Mais au fond, pourquoi avons-nous besoin d'estimations ? Pour les sociétés suffisamment importantes, elles sont requises par les processus internes. Quelque soit le processus, il ressemble à peu près à ceci : afin de démarrer un projet, on a besoin d'une estimation pour faire la demande d'un budget, qui sera approuvé (ou pas) par le management.
Devinez quoi ? Ca ne fonctionne pas, ça n'a jamais fonctionné et je suis sûr que ça ne fonctionnera jamais.
Note : Certaines organisations sont suffisamment fines pour le reconnaître et associent un facteur de confiance aux estimations. Dommage que ce facteur n'ait pas sa place dans les feuilles Excel et qu'il se perde à un moment dans les aggrégations de données :-(
Malheureusement, mon expérience est la suivante : les estimations sont presque toujours sous-évaluées ! La plupart du temps, en voici les conséquences (qui ne sont pas forcément exclusives) :
- En général, la première option est d'annuler tous les congés prévisionnels des membres de l'équipe. La seconde étape est de les faire travailler plus longtemps, puis de réduire les week-ends pour qu'ils travaillent 6 jours sur 7. Bien qu'efficace sur le court-terme, cette tactique réduit la productivité de l'équipe très rapidement. Les gens ont besoin de repos et de moral - et les développeurs sont aussi des personnes !
- Après la pression sur l'équipe de développement, vient le temps de la négotiation. Dans cette phase, le management de projet va vers le client et tente de marchander pour supprimer des pans entiers du périmètre du projet (pour peu qu'il n'ait jamais été défini...). Toutefois, même si le périmètre est réduit, ce n'est en général pas suffisant pour finir celui-ci dans les temps et en respectant le budget.
- La dernière étape est la plus douloureuse : retourner vers le pouvoir en place et demander plus de budget.
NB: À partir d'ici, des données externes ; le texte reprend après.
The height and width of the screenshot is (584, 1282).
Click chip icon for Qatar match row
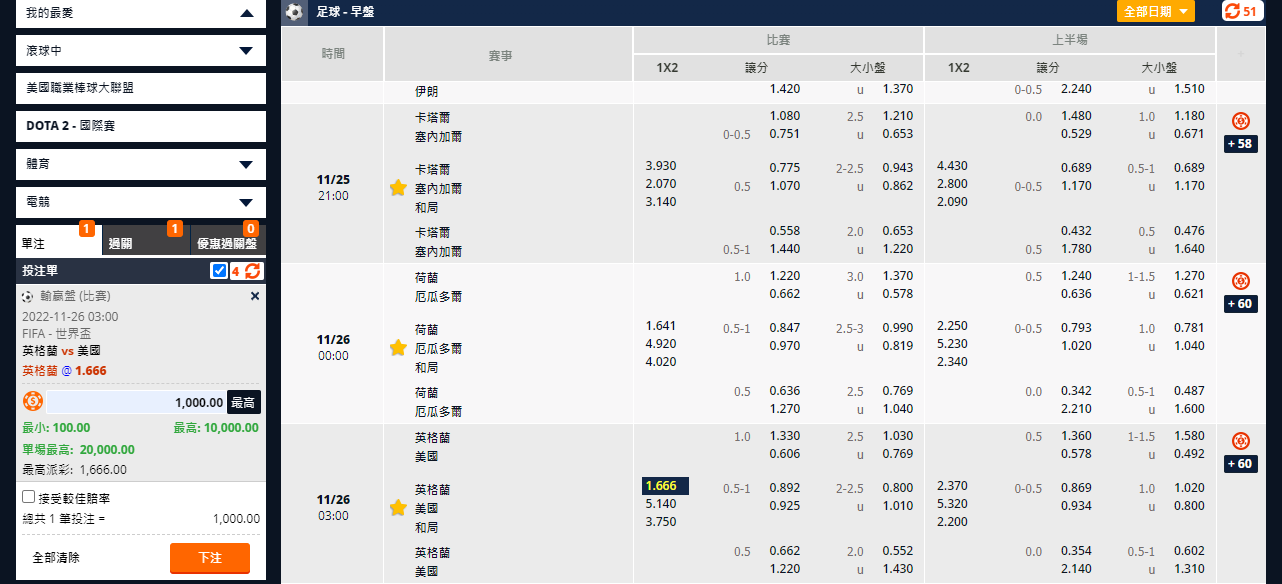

C'est douloureux pour le management, car cela revient à reconnaître leur échec. A ce moment, oubliez le planning initial.
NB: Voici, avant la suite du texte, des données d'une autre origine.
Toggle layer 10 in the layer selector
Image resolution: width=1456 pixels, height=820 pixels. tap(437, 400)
- Pendant ce processus et bien après, le management communiquera que tout se passe bien et se déroule suivant ce qui était prévu. La nature humaine...
Dans certains cas (par exemple une réponse à appel d'offres), c'est encore pire car le chef de projet se plaindra fréquemment (toujours ?) que les estimations sont trop élevées et vous mettra la pression pour en avoir de plus basses, bien que la baisse des estimations ne diminue pas la charge de travail.
Vous pourriez vous demander pour quelles raisons sont-elles toujours erronées. Et bien, ce n'est pas le but de ce billet, mais ma réponse préférée est que l'Ingénierie Civile est vieille d'environ 5 000 ans et que les ingénieurs civils fournissent rarement des estimations correctes. Notre profession est vieille d'à peine 50 ans, alors que méthodologies et technologies changent tout le temps.
Je ne suis pas un méthodologue, pas un chef de projet, pas un Scrum master... juste un architecte logiciel. Je ne sais pas si l'agilité sauvera le monde ; toutefois, j'ai été le témoin direct que chaque estimation préalable s'est révélée un échec. Je ne peux participer à ce jeu de dupes qu'un moment, car nous sommes tous destinés à perdre en y prenant part.